▸ **Written exercise**
Convert the lines of the listing below, from the line containing "The width and height of the screenshot is (1060, 479)." through the line containing "pos(1522,463)", inclusive, into a JSON list of strings with one string per line. Omit blank lines.

▸ **Exercise materials**
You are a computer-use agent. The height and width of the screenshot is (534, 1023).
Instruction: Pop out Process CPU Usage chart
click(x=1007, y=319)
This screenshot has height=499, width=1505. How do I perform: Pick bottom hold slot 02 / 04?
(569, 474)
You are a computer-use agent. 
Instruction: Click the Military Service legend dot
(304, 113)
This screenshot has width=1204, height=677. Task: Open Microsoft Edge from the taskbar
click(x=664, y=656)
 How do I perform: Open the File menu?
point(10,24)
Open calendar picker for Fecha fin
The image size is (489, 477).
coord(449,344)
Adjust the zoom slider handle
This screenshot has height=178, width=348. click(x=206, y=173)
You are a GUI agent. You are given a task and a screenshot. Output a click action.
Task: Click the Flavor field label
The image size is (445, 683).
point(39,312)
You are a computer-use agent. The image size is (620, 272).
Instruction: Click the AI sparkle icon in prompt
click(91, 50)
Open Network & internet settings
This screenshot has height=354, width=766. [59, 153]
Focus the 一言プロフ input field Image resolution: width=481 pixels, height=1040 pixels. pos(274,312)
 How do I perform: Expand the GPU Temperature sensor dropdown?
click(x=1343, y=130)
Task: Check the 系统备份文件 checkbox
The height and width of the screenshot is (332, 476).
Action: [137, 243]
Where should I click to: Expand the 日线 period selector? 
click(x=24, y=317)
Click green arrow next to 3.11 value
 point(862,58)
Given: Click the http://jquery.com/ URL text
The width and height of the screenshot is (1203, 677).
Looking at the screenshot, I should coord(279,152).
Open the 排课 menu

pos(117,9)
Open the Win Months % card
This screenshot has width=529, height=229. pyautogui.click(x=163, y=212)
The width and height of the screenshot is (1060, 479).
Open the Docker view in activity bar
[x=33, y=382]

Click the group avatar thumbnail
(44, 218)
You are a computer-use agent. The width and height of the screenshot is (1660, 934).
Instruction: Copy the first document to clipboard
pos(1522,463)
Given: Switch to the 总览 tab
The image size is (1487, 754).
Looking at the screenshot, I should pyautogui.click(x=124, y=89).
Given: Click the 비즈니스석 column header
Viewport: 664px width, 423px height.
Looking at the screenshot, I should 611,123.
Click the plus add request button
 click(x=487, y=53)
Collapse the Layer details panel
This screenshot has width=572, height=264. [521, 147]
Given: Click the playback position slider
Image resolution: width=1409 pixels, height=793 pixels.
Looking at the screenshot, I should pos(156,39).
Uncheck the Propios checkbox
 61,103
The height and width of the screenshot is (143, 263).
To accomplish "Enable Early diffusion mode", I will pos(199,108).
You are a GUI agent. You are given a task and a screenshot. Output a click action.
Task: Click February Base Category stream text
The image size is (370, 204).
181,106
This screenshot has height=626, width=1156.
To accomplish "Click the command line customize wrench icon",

▸ **Answer for this exercise**
[
  "The width and height of the screenshot is (1060, 479).",
  "Open the Docker view in activity bar",
  "[x=33, y=382]",
  "Click the group avatar thumbnail",
  "(44, 218)",
  "You are a computer-use agent. The width and height of the screenshot is (1660, 934).",
  "Instruction: Copy the first document to clipboard",
  "pos(1522,463)"
]